かごしま探究プロジェクト

かごたん —
“教育から始める可能性の探究と
未来の共創”

内村建設はこれまでに、2023年度と2025年度の2度にわたって、探究学習プロジェクト「かごたん」に参加しています。

■かごたんとは

「かごたん」は「教育から始める可能性の探究と未来の共創」をミッションとして掲げる、探究学習プロジェクトです。学校と企業を直接結ぶことを通して教育を社会へ開き、鹿児島の民間企業が総力を挙げて、文部科学省が推奨する「主体的・対話的で深い学び」の機会を提供し、これからの時代に必要な資質を兼ね備えた次世代育成に取り組みます。

「かごたん」では、株式会社教育と探求社(本社:東京都千代田区、代表取締役:宮地 勘司、以下「教育と探求社」)が開発した探究学習プログラム 地域探究コース「engine(エンジン)」を使用し、正規の授業を通して生徒たちが担当企業と地域を深く探究します。地元企業のリソースと、鹿児島のリソースを掛け合わせ、鹿児島をより良くするイノベーションプランを練り上げ、プレゼンテーションします。

 ■内村建設が感じた、かごたんの魅力

かごたんの大きな特長は、「企業が課題を出して、生徒がそれを解決する」ような一方通行の学びではないこと。
生徒たち自身が問いを立て、先生や企業の大人たちとフラットに対話しながら、ともに未来を探っていく—そんな“可能性拡張型”の学びがベースになっています。

内村建設の社員も、このプログラムの一員として、建築の仕事や会社の特徴、ものづくりのやりがいについて、生徒たちに伝える役割を担いました。
しかも、単なる会社紹介ではなく、「内村建設の本質的な価値って何だろう?」「私たちの強みってどこにある?」と、社員たち自身が深く考え、言葉にしていくところからスタートします。
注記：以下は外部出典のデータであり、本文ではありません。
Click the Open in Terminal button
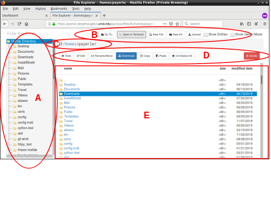This screenshot has height=209, width=271. tap(131, 34)
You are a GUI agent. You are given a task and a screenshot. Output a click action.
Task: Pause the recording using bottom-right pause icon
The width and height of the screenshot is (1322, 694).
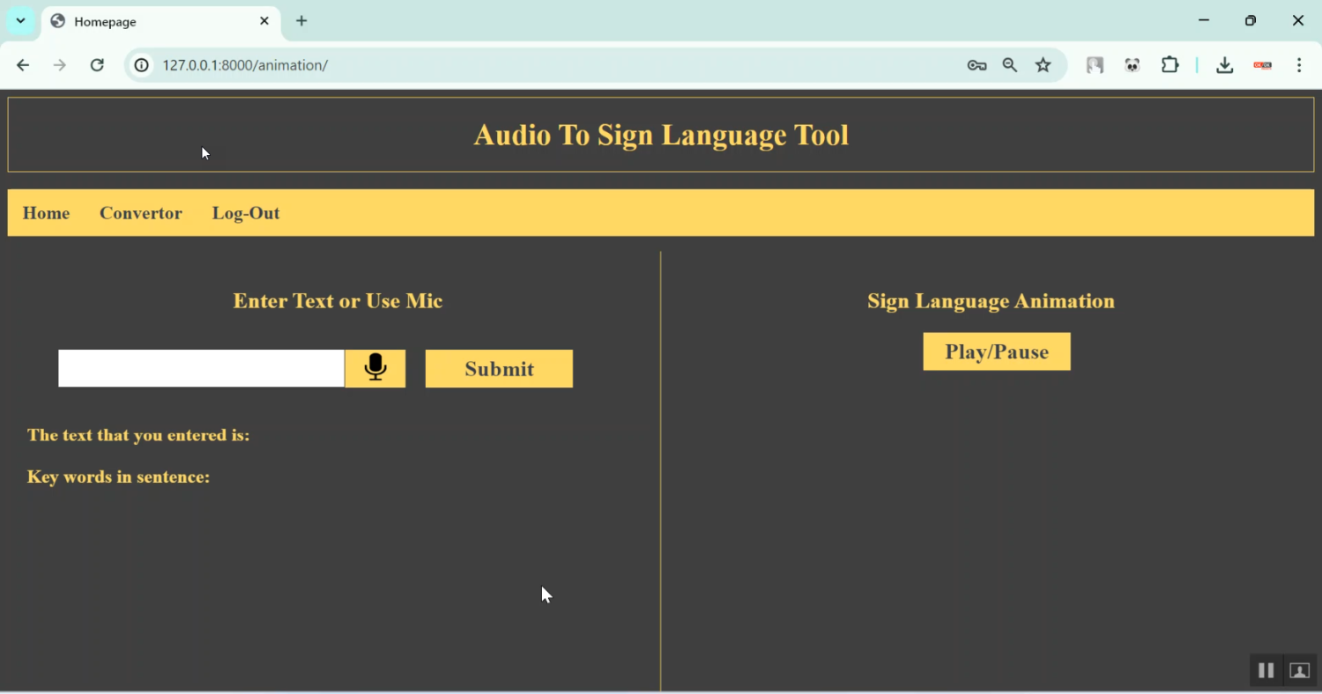point(1266,670)
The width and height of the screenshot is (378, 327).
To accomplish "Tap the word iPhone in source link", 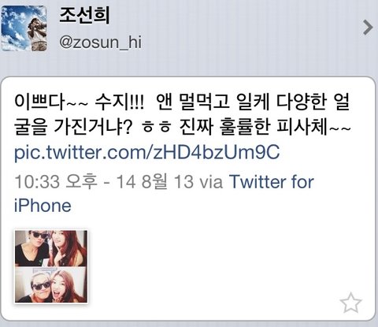I will 43,206.
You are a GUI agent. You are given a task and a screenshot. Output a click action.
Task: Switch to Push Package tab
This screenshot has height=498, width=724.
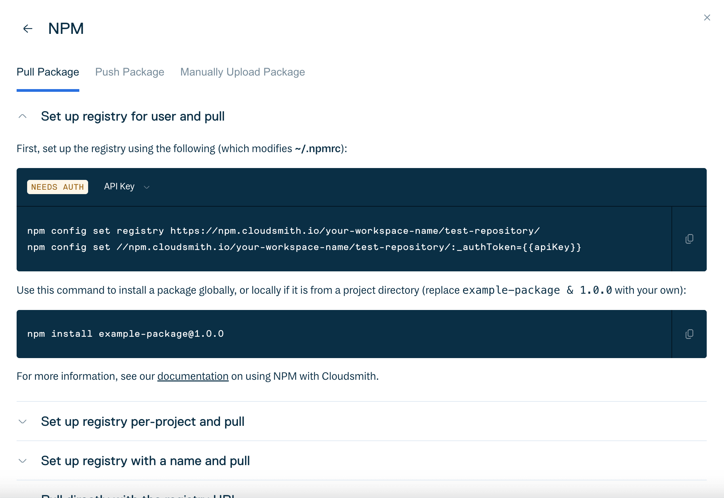[129, 72]
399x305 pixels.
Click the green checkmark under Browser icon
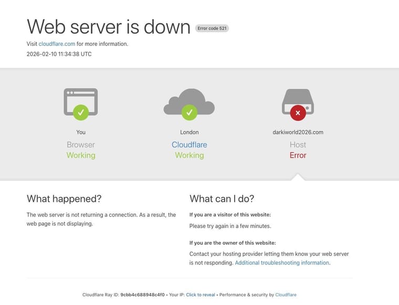pos(81,112)
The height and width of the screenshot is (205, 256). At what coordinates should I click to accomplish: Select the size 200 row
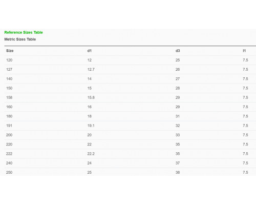click(130, 135)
そのために、何日もかけてチームで集まり、資料をつくり、PR動画を撮影しながら、生徒たちに真剣に向き合う準備を進めていきました。
子どもたちの未来に関わるからこそ、社員も、先生も、生徒も、みんなが本気です。

■一緒につくるパートナーとして

会社の紹介が終わったあとは、担当する中学生のクラスと半年間の伴走が始まります。
企業が直接アイデアを出したり、答えを教えたりするのではなく、子どもたちが自分たちの力で考え抜けるよう、問いかけたり、視点を与えたりしてサポートします。

生徒たちは、地域の課題を見つけ、企業のリソースと掛け合わせることで、未来をよくするためのイノベーションプランを練り上げていきます。

 ■全国大会へ——内村建設と「きなこもち」チーム

2023年度のプログラムでは、校内発表を経て選ばれた15チームが鹿児島市中央公民館でプレゼンテーションを実施。その中で、吉野東中学校の「きなこもち」チーム(内村建設が協働)が、全国大会への切符を手にしました。

「地域の厄介者である火山灰を価値あるものに変え、地域内で経済が循環する仕組みを構築するなど、未来を思考するユニークな企画」と審査員から高く評価され、「クエストカップ2024」への出場が決定。
私たちにとっても、大きな誇りとなる瞬間でした。

■そして、2025年度へ

2025年度のかごたんには、全員が現場で働く技術者たちが参加します。
建設の現場で日々奮闘しているメンバーが、子どもたちの半年間に真摯に寄り添い、ともに学び、未来を探っていきます。

建築を通して、人の可能性を拓いていく——。
その一歩は、案外こんなふうに、未来ある若者たちとの対話から始まっているのかもしれません。